◆ **DATA EXTRACTS**
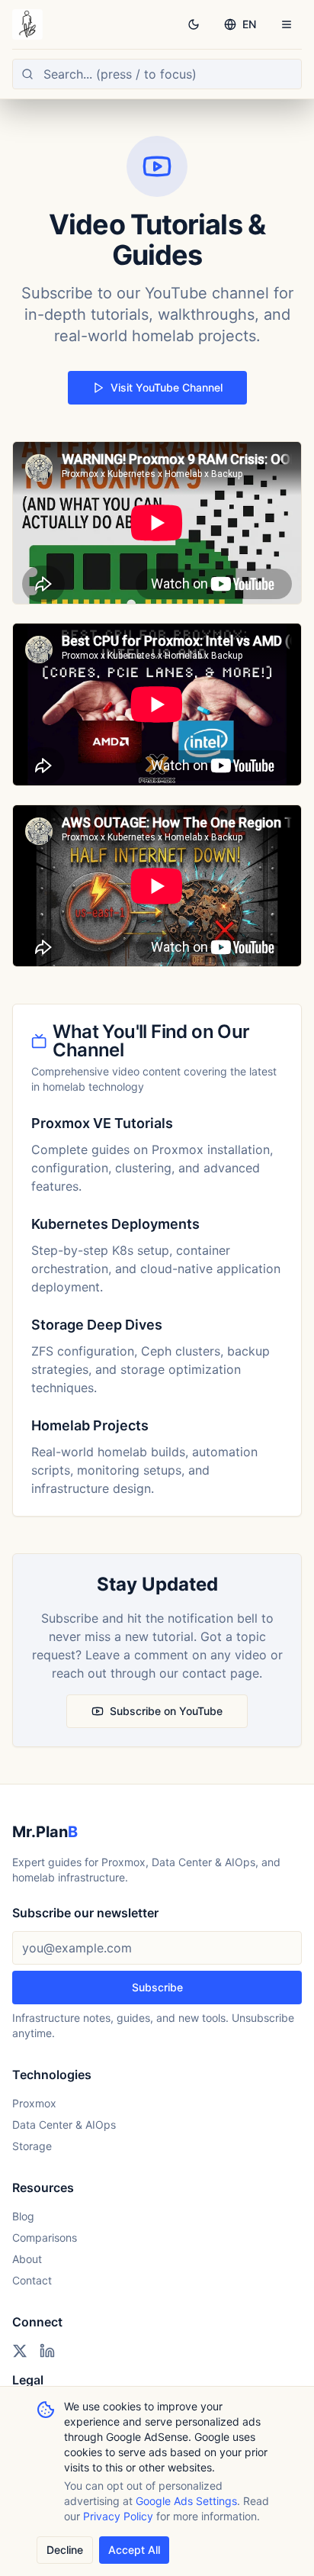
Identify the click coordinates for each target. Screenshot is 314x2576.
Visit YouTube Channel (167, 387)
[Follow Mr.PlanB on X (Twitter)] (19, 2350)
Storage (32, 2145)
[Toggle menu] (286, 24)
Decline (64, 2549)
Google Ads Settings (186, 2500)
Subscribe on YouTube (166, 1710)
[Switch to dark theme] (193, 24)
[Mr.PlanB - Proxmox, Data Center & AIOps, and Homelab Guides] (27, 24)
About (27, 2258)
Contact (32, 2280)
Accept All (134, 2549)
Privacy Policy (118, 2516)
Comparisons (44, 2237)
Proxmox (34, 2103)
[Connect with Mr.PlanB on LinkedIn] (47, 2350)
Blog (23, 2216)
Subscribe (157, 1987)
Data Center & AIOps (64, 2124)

◆ **TASK OBJECTIVE**
State the number of lines in this listing that contain the string "AIOps", and add nothing else.

◆ **WRITTEN SOLUTION**
2